Alnylam overcomes delivery problem with RNAi
Alnylam Pharmaceuticals has claimed a first with the publication of
a study showing in vivo RNAi-mediated gene silencing in
mammals by a method that potentially can be applied to systemic
RNAi therapeutics for human disease.
The research, published in Nature, represents a significant advance in the development of systemic RNAi therapeutics, according to the comany. Systemic delivery through the bloodstream potentially enables RNAi therapeutics to target virtually any gene involved in the cause of human disease, opening up the prospect for broad application of RNAi therapeutics to treat a wide range of diseases.
In the published research, Alnylam scientists demonstrated in vivo silencing of the gene for apolipoprotein B (apoB), a protein involved in cholesterol metabolism, and a consequent reduction in blood cholesterol levels.
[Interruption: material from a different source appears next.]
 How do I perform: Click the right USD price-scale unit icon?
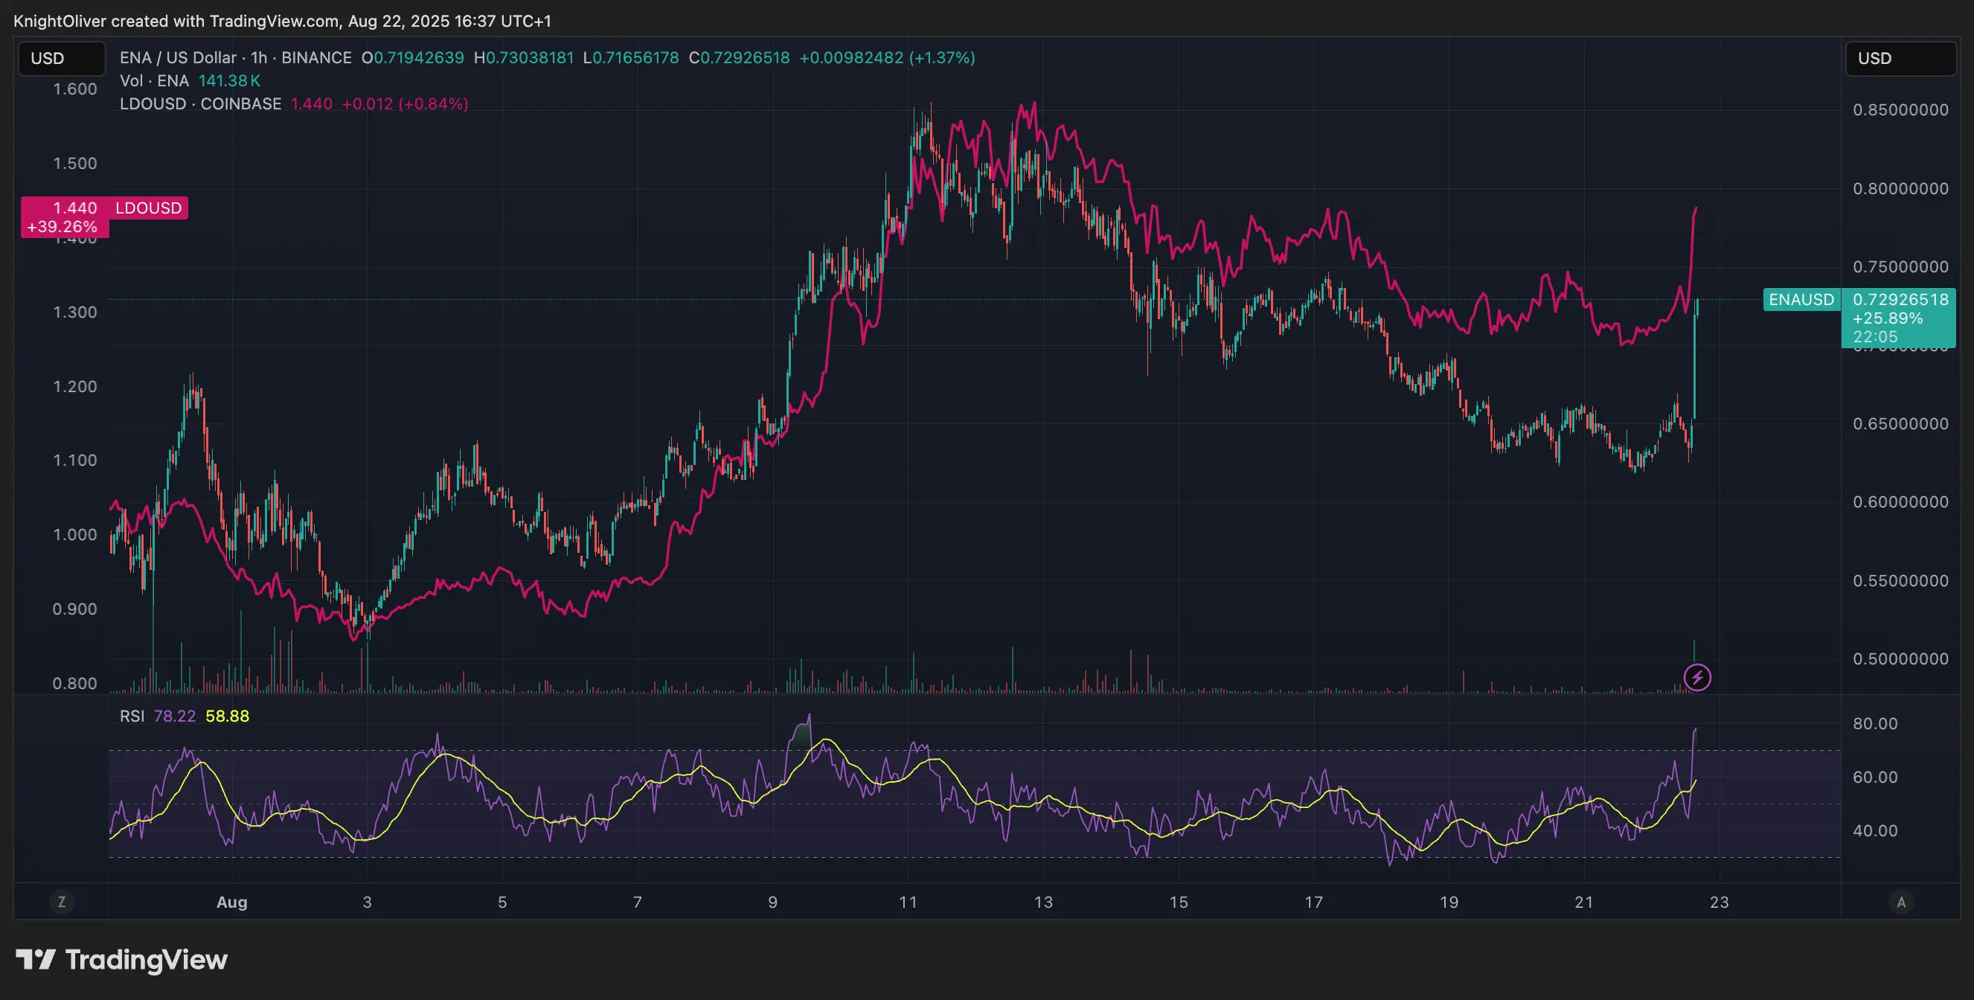[1902, 57]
This was achieved using a specially engineered short interfering RNA (siRNA) that was given intravenously by a clinically relevant route of administration.
siRNAs are the molecules within cells that trigger RNAi. To enable the synthetic siRNA used in the study to reach and enter appropriate cells, this siRNA incorporated proprietary chemical modifications designed to provide it with "drug-like" properties.
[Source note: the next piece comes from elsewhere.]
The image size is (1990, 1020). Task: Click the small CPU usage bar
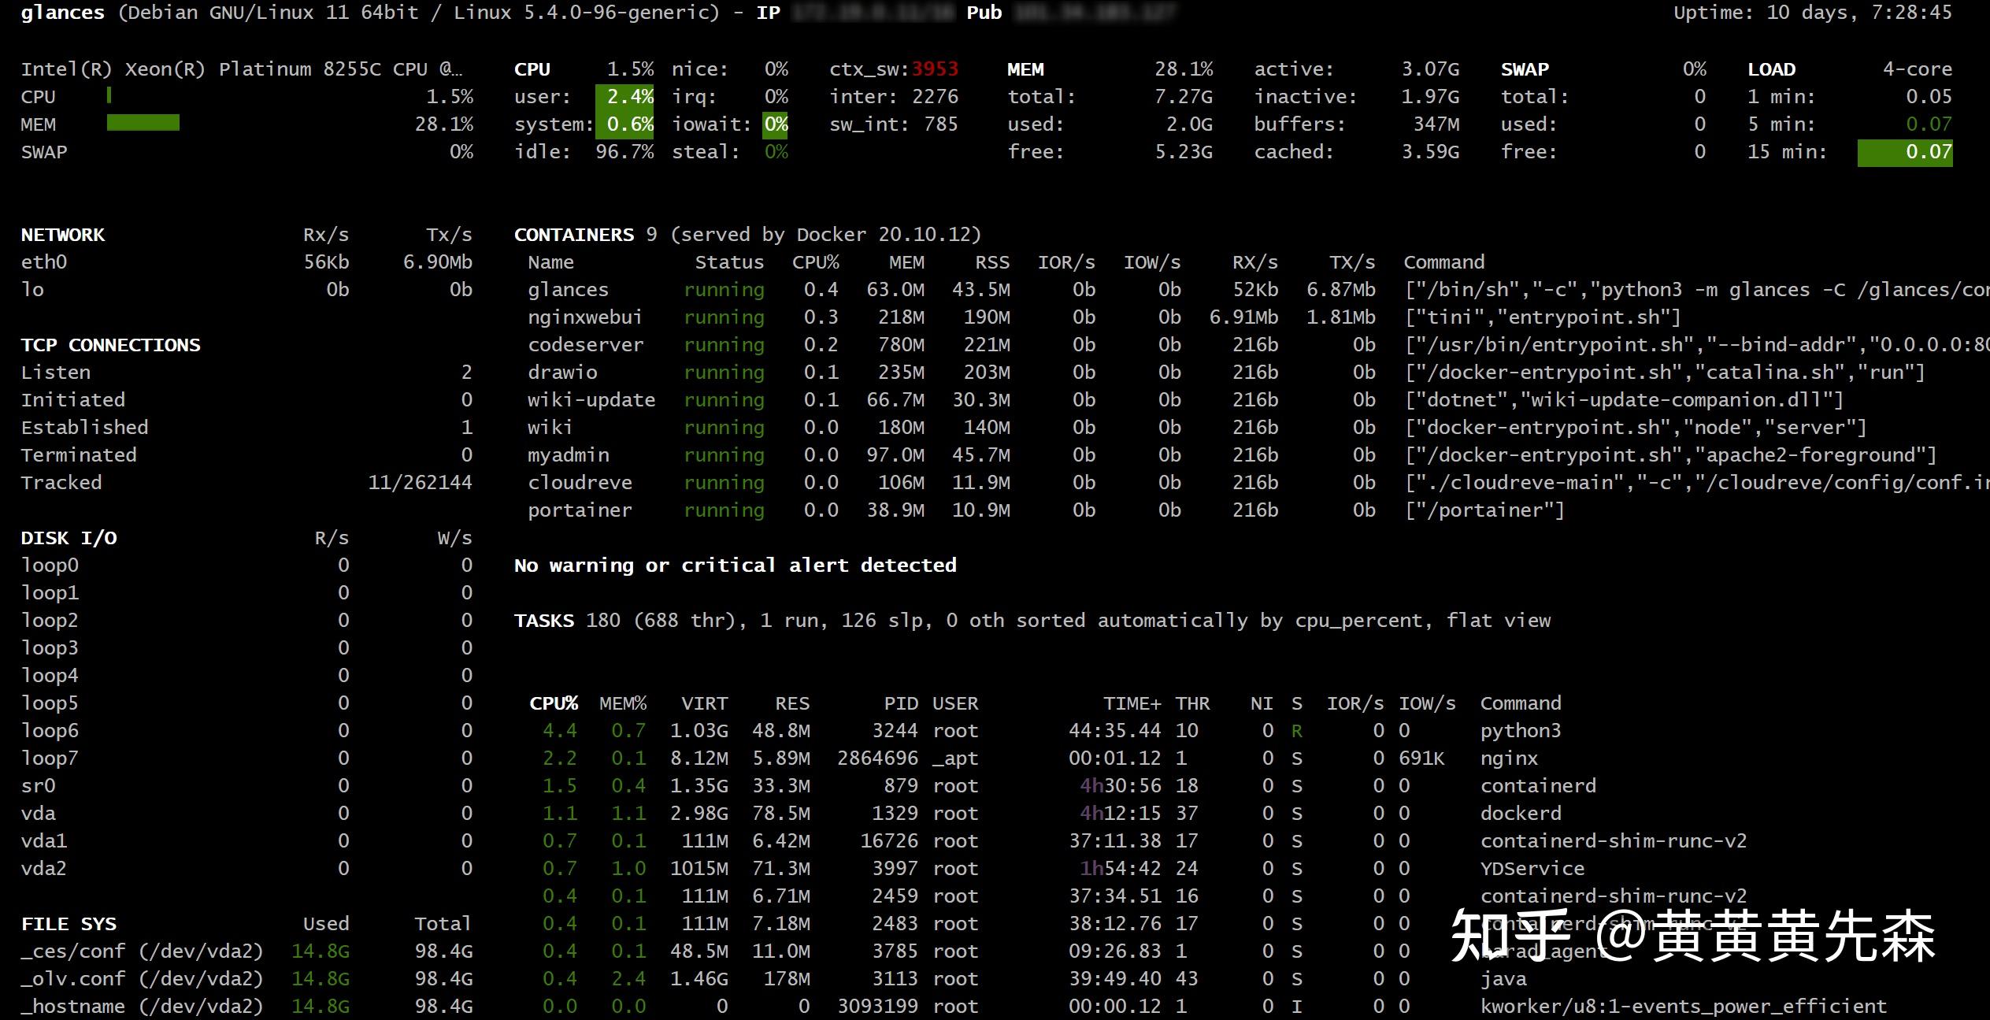[x=109, y=95]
Intravenous injection of the modified siRNA into mice resulted in silencing of apoB messenger RNA (mRNA) in liver and intestine, and reduced blood levels of both apoB protein and total cholesterol. In parallel experiments, the ability of siRNAs to silence the human apoB gene in a transgenic mouse model was also demonstrated. The apoB gene is highly relevant clinically and to date has not been amenable to targeting with traditional small molecule, protein, or antibody therapies.
Hans- Peter Vornlocher, vice president of research at Alnylam Europe, noted that specific cleavage of the apoB mRNA at the predicted site was demonstrated in the study, and this confirmation of the specific mechanism of action of siRNAs "reinforces their therapeutic potential to harness the natural catalytic process of RNAi for the treatment of disease."
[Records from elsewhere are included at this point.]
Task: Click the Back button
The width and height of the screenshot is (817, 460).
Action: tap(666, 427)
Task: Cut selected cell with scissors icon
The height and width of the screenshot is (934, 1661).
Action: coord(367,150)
RNA interference, or RNAi, is a naturally occurring mechanism within cells for selectively silencing and regulating specific genes that is potentially the basis for a new class of therapeutic products. Since many diseases are caused by the inappropriate activity of specific genes, the ability to silence and regulate such genes selectively through RNAi could provide a means to treat a wide range of human diseases.
The discovery of RNAi has been heralded by many as a major breakthrough, and the journal Science named RNAi the top scientific achievement of 2002, as well as one of the top ten scientific advances of 2003.